## PAGE
# Diy extra bio media storage



## Yates (Mar 18, 2015)

So I decided to make a DIY bio media storage container to be added to the already established bio media. It also adds another level of filtration with blue filter and filter floss. Underneath the two levels of filter I have a plate with hundreds of holes which then allow the water to drip over more pot scrubbies. Basically another wet dry filter on top. You can never have enough bio media with these fish. This keeps my water nice and clean.


----------



## Samadhikash (Jun 16, 2015)

Nice. Would love to see a wider shot of how your system is set up overall. It looks like that container is a little bigger than the tank it sits on. Are there any contingency plans for the remote possibility that the container would back up and overflow? Couldn't help but notice the pothos. What other plants do you have tucked in there?


----------



## Yates (Mar 18, 2015)

There are 3 wide openings in the bottom of that container to allow water to flow easily
out. I am on top of it once filter gets dirty which takes a while. I take out clean and put back in. Water has not collected on top at all the way it's set up. The pot scrubbies are not restrictive to the water flow either. Yes I have Pothos water Sprite bamboo and Java Moss with grass shrimp and a couple assassin snails to eat all the nuisance snails.


----------



## smitty (May 7, 2004)

You did a great job. Try and post a video with it running if you can. I never get enough of DIY threads.


----------



## Yates (Mar 18, 2015)

## RECORDS SUPPLIED
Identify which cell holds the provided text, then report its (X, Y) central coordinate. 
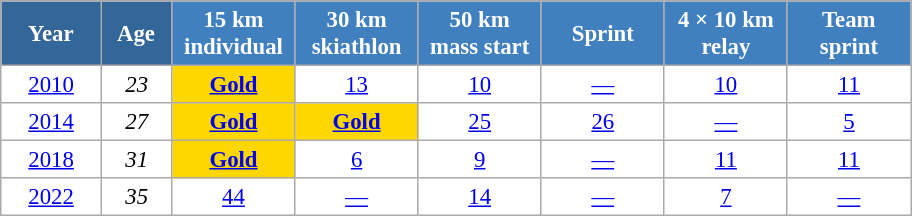
50 km mass start (480, 34)
14 (480, 197)
5 (848, 122)
35 (136, 197)
13 (356, 85)
25 (480, 122)
2010 (52, 85)
9 (480, 160)
31 (136, 160)
Age (136, 34)
26 (602, 122)
Sprint (602, 34)
2018 (52, 160)
30 km skiathlon (356, 34)
Year (52, 34)
23 (136, 85)
2022 (52, 197)
7 (726, 197)
6 (356, 160)
15 km individual (234, 34)
4 × 10 km relay (726, 34)
2014 (52, 122)
27 (136, 122)
44 (234, 197)
Team sprint (848, 34)
Provide the [x, y] coordinate of the cell's center where the given text is located.  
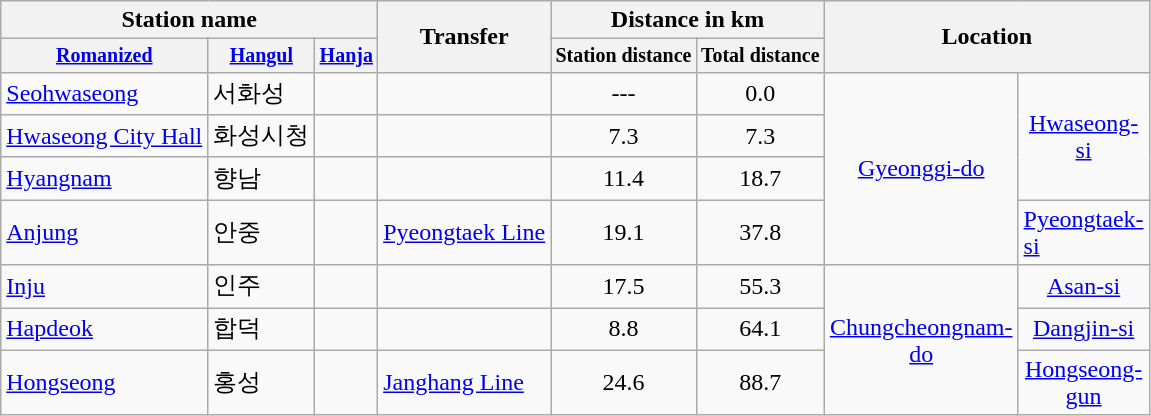
Hyangnam [104, 178]
88.7 [760, 382]
홍성 [262, 382]
Station name [190, 20]
합덕 [262, 330]
안중 [262, 232]
Hanja [346, 56]
Total distance [760, 56]
Romanized [104, 56]
18.7 [760, 178]
Pyeongtaek Line [464, 232]
11.4 [624, 178]
Station distance [624, 56]
Hongseong [104, 382]
향남 [262, 178]
--- [624, 94]
Hwaseong-si [1084, 136]
Gyeonggi-do [921, 168]
Chungcheongnam-do [921, 340]
55.3 [760, 286]
Janghang Line [464, 382]
0.0 [760, 94]
8.8 [624, 330]
Asan-si [1084, 286]
화성시청 [262, 136]
Distance in km [688, 20]
19.1 [624, 232]
Pyeongtaek-si [1084, 232]
Hwaseong City Hall [104, 136]
Inju [104, 286]
서화성 [262, 94]
17.5 [624, 286]
64.1 [760, 330]
37.8 [760, 232]
Dangjin-si [1084, 330]
24.6 [624, 382]
Hangul [262, 56]
Transfer [464, 37]
Seohwaseong [104, 94]
Location [986, 37]
Hongseong-gun [1084, 382]
Anjung [104, 232]
인주 [262, 286]
Hapdeok [104, 330]
Return the (X, Y) coordinate for the center point of the cell that contains the specified text.  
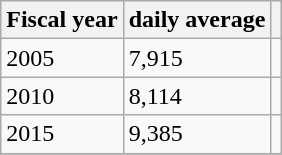
8,114 (197, 96)
daily average (197, 20)
9,385 (197, 134)
2010 (62, 96)
2015 (62, 134)
Fiscal year (62, 20)
7,915 (197, 58)
2005 (62, 58)
Identify which cell holds the provided text, then report its [x, y] central coordinate. 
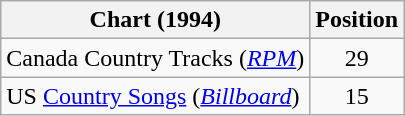
29 [357, 58]
Position [357, 20]
15 [357, 96]
Chart (1994) [156, 20]
US Country Songs (Billboard) [156, 96]
Canada Country Tracks (RPM) [156, 58]
Determine the (x, y) coordinate at the center of the cell enclosing the given text.  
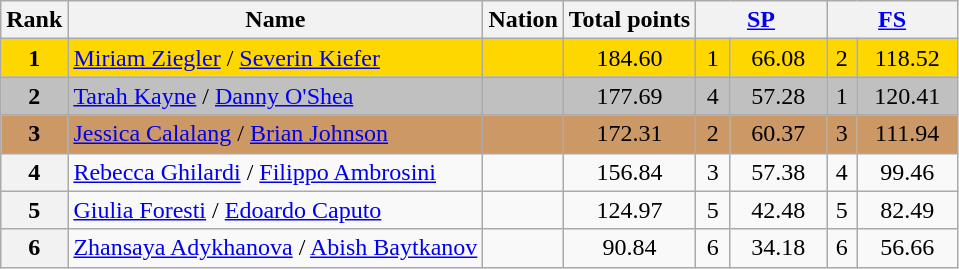
124.97 (629, 210)
Rebecca Ghilardi / Filippo Ambrosini (276, 172)
99.46 (908, 172)
Total points (629, 20)
118.52 (908, 58)
57.38 (778, 172)
Rank (34, 20)
156.84 (629, 172)
Nation (523, 20)
172.31 (629, 134)
Zhansaya Adykhanova / Abish Baytkanov (276, 248)
90.84 (629, 248)
184.60 (629, 58)
34.18 (778, 248)
177.69 (629, 96)
66.08 (778, 58)
120.41 (908, 96)
82.49 (908, 210)
57.28 (778, 96)
56.66 (908, 248)
Giulia Foresti / Edoardo Caputo (276, 210)
Jessica Calalang / Brian Johnson (276, 134)
Miriam Ziegler / Severin Kiefer (276, 58)
SP (762, 20)
111.94 (908, 134)
Name (276, 20)
42.48 (778, 210)
Tarah Kayne / Danny O'Shea (276, 96)
60.37 (778, 134)
FS (892, 20)
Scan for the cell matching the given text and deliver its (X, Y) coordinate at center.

## INSTRUCTIONS
1. Write out the part of the forum thread on DIY bio media storage between "# Diy extra" and "nice and clean.", inclusive.
2. Continue the forum thread on DIY bio media storage from where it stops.

## PER-TASK ANSWERS
1.
# Diy extra bio media storage



## Yates (Mar 18, 2015)

So I decided to make a DIY bio media storage container to be added to the already established bio media. It also adds another level of filtration with blue filter and filter floss. Underneath the two levels of filter I have a plate with hundreds of holes which then allow the water to drip over more pot scrubbies. Basically another wet dry filter on top. You can never have enough bio media with these fish. This keeps my water nice and clean.

2.
How do I go about posting the video. Can I do that through photobucket.


----------



## zimmy (Aug 13, 2010)

Yes, you can post the video on photobucket and then post the link here. Alternatively, you can use Youtube.

I agree with smitty, looks like you've done a great job and I'd love to see a video too.


----------



## Yates (Mar 18, 2015)

Heres a couple using photobucket. Note all the Java moss on the filter floss. I attempted to attach to a few rocks in my tank and that lasted all of one night. Most of it was eaten all the rest was sucked up by the filter that was loose on the water


----------



## Yates (Mar 18, 2015)

I love DIY also. Most of my tank was built using the DIY method. I also built the sump which is a 20 galling long tank. Keeps my water super clean. Also a great place to keep grass shrimp for my Pike cichlid. He loves them. Thanks for the compliments.


----------



## zimmy (Aug 13, 2010)

Very cool. =D>


----------



## fltekdiver (Sep 27, 2015)

Nice job, very cool, thumbs up !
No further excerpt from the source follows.